──────── Records shown
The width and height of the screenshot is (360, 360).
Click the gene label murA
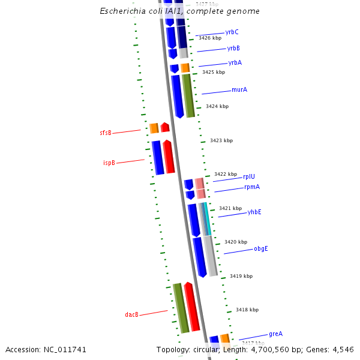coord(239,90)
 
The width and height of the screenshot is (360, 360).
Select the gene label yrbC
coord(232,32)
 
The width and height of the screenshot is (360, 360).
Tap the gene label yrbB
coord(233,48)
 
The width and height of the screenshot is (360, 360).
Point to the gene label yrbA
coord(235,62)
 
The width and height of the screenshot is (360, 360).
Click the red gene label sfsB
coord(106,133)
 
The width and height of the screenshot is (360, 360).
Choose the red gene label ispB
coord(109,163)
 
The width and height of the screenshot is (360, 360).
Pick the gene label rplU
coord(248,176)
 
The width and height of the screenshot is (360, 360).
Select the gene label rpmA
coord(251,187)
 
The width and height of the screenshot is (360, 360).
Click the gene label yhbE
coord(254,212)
────────────────
──────── Records shown
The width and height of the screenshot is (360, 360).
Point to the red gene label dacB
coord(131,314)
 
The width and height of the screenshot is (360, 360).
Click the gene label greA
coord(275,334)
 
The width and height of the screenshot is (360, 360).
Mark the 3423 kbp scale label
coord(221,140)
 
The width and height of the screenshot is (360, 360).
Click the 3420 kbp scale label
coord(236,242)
────────────────
──────── Records shown
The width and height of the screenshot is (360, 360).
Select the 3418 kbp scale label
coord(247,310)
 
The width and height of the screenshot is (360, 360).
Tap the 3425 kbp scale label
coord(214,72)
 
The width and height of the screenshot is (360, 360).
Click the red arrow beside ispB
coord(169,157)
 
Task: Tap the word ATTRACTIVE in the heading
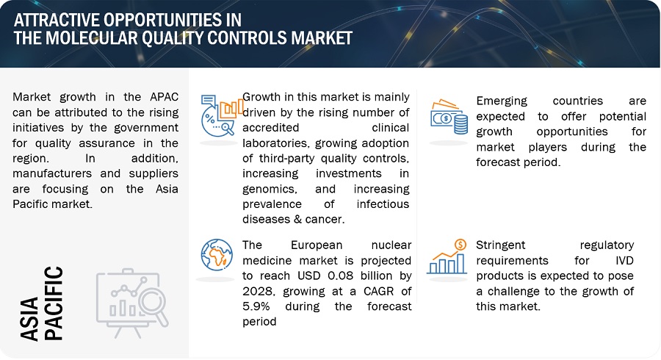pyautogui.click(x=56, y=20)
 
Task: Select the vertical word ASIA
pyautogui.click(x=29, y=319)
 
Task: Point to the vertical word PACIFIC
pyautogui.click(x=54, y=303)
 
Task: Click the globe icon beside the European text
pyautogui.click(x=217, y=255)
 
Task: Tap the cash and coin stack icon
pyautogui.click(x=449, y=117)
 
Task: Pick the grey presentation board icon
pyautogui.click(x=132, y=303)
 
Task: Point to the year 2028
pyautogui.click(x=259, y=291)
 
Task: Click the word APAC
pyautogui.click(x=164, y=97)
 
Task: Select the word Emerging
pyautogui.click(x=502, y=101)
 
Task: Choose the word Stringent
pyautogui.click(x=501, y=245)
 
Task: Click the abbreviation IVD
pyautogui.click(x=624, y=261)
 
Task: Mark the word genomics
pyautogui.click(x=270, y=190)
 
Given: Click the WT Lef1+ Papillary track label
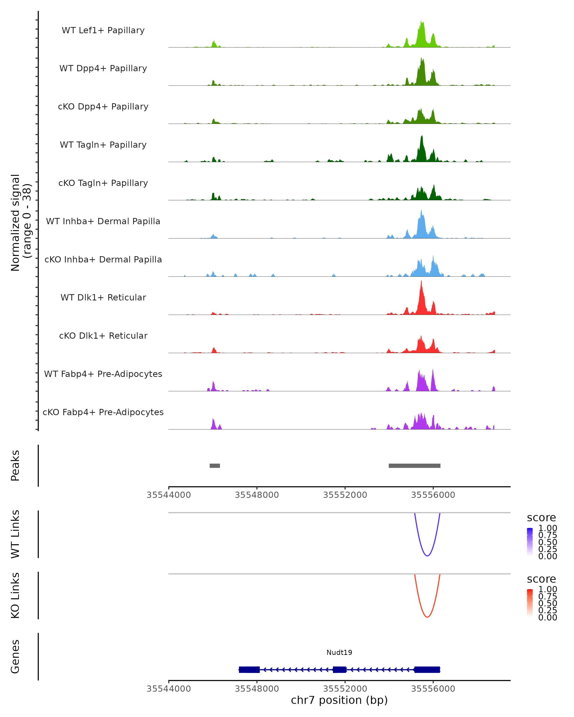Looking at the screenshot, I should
────────────────
For the entries above, print exactly the lines between the one with "Task: Point to the vertical word PACIFIC" and the one with "Looking at the screenshot, I should", inclusive, with no pictures.

Task: Point to the vertical word PACIFIC
pyautogui.click(x=54, y=303)
 
Task: Click the globe icon beside the European text
pyautogui.click(x=217, y=255)
 
Task: Tap the cash and coin stack icon
pyautogui.click(x=449, y=117)
 
Task: Pick the grey presentation board icon
pyautogui.click(x=132, y=303)
 
Task: Point to the year 2028
pyautogui.click(x=259, y=291)
 
Task: Click the word APAC
pyautogui.click(x=164, y=97)
 
Task: Select the word Emerging
pyautogui.click(x=502, y=101)
 
Task: Choose the word Stringent
pyautogui.click(x=501, y=245)
 
Task: Click the abbreviation IVD
pyautogui.click(x=624, y=261)
 
Task: Mark the word genomics
pyautogui.click(x=270, y=190)
 
Given: Click the WT Lef1+ Papillary track label
Looking at the screenshot, I should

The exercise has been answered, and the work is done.